Adding to the possible reasons for this film's lack of runaway success is the fact that the original version was still fresh in people's minds, unlike the original silent Ben-Hur from 1926 or so. Also, the downer ending didn't exactly leave the audience laughing.


Warners' two-disc Special Edition of the 1962 Mutiny on the Bounty looks bright and colorful in its enhanced transfer. The Ultra-Panavision image does look a bit wider than the normal 2:35 'scope format. It has been transferred from a restored 65mm element. Bronislau Kaper's thundering score sounds great in 5.1. The three-hour movie is spread across two discs, insuring a fat bit rate for the entire show.

Most of the extras are about the expensive ship The Bounty built expressly for the film. A couple of faded old short subjects discuss its construction and a post-filming tour to promote the movie. A new featurette interviews the new owner and a number of shipbuilding experts and their adventure refitting the boat when it would barely stay afloat. It ended up being used in at least one more film outing, 1990's Treasure Island.

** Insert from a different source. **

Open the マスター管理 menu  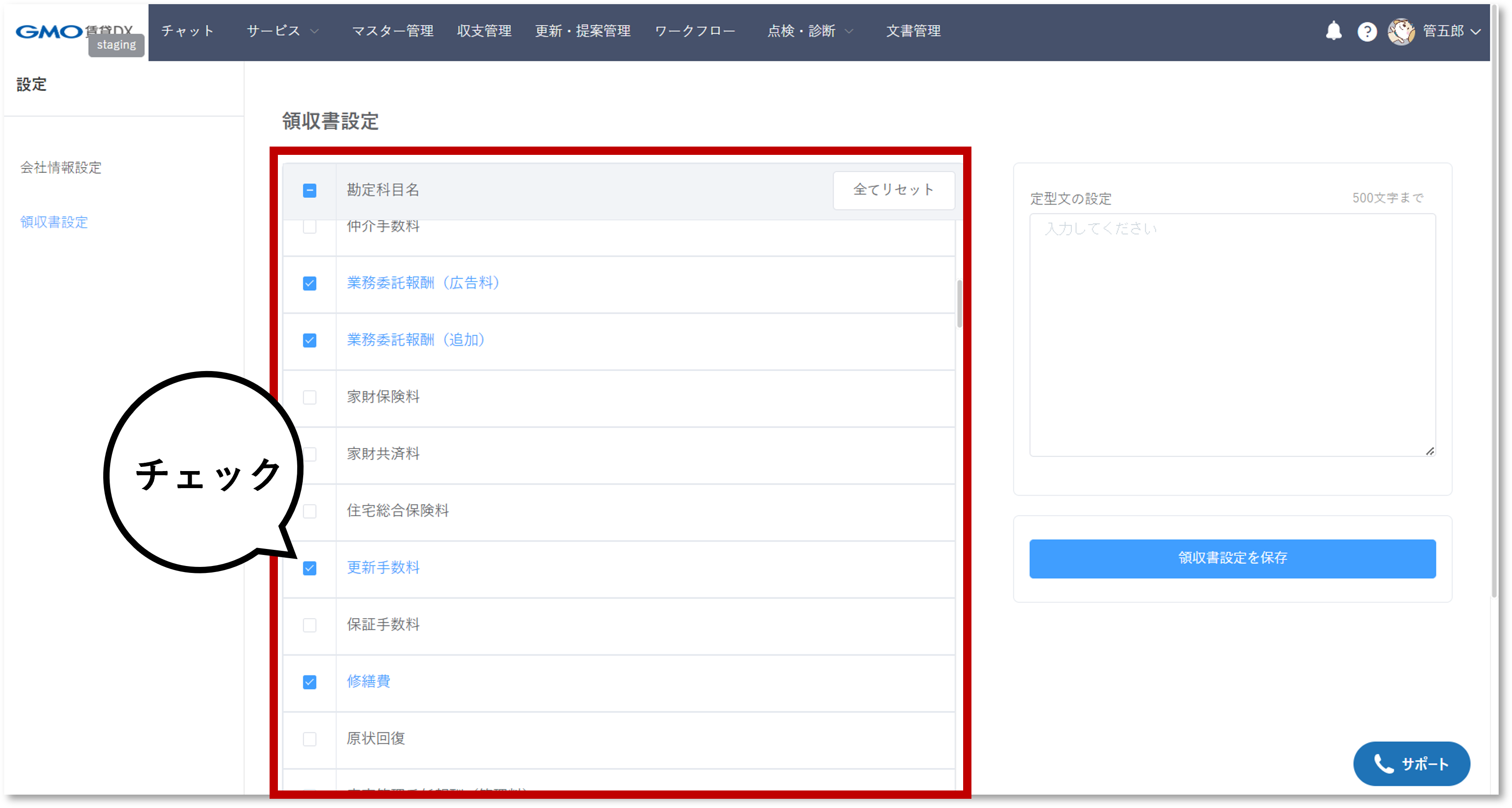pos(392,31)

The most fascinating extras are the original Prologue and Epilogue that have never before been seen in a widescreen format. They have not been amended to the movie because Mutiny on the Bounty was never publicly shown with them intact. In the brief opening and closing, a British ship accidentally finds Pitcairn Island a number of years later. Its Captain Staines (Torin Thatcher) goes ashore and discovers that the old Royal botanist William Brown is still alive. Brown tells what happened to the mutineers and offers himself up for hanging, thus becoming the narrator for the bulk of the movie that was meant to follow.

The Prologue would have helped the opening, because without it the official film starts with an ugly straight cut to a special effects optical in progress. That the shot wasn't recomposited or a fade added suggests that the filmic bookends were taken out at the last minute. I watched for the appearance of unbilled Anna Lee but she didn't turn up, a clue that an additional scene in London might have been dropped as well. Could she have been Captain Bligh's wife?

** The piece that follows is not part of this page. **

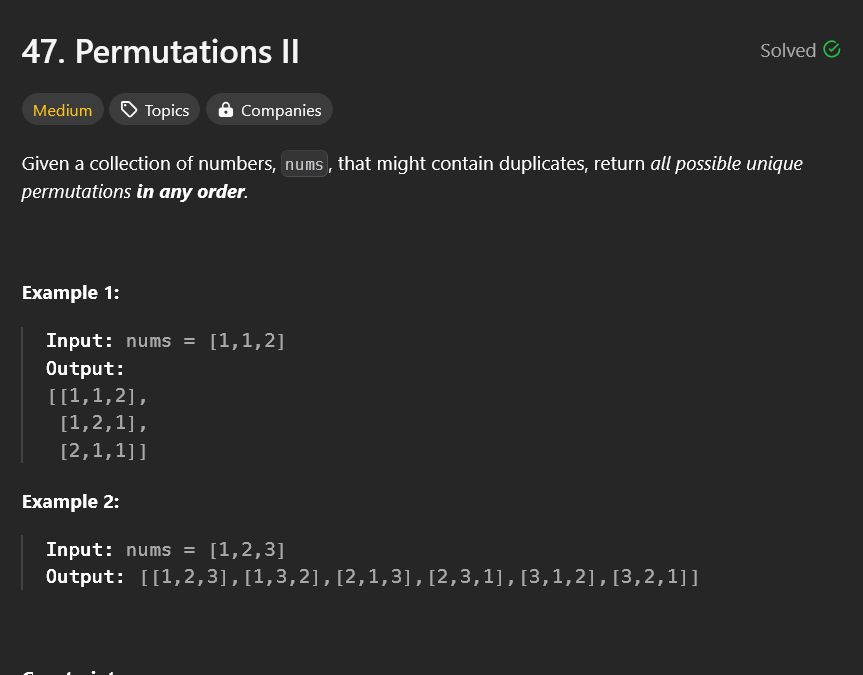Click the green Solved checkmark icon
The height and width of the screenshot is (675, 863).
[x=832, y=50]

On a scale of Excellent, Good, Fair, and Poor, Mutiny on the Bounty rates:
Movie: Excellent
Video: Excellent
Sound: Excellent
Supplements: Alternate prologue and epilogue sequences not seen theatrically; Featurettes, After the Cameras Stopped Rolling: The Journey of the Bounty, Marlon Brando trailer gallery
Packaging: Two discs in Keep case
Reviewed: November 4, 2006

Republished by permission of Turner Classic Movies.

Footnote:

1. In an odd turn of events, Tarita became Brando's third wife. His second was Movita, who played the island Princess Tehanni in the 1935 version of Mutiny on the Bounty.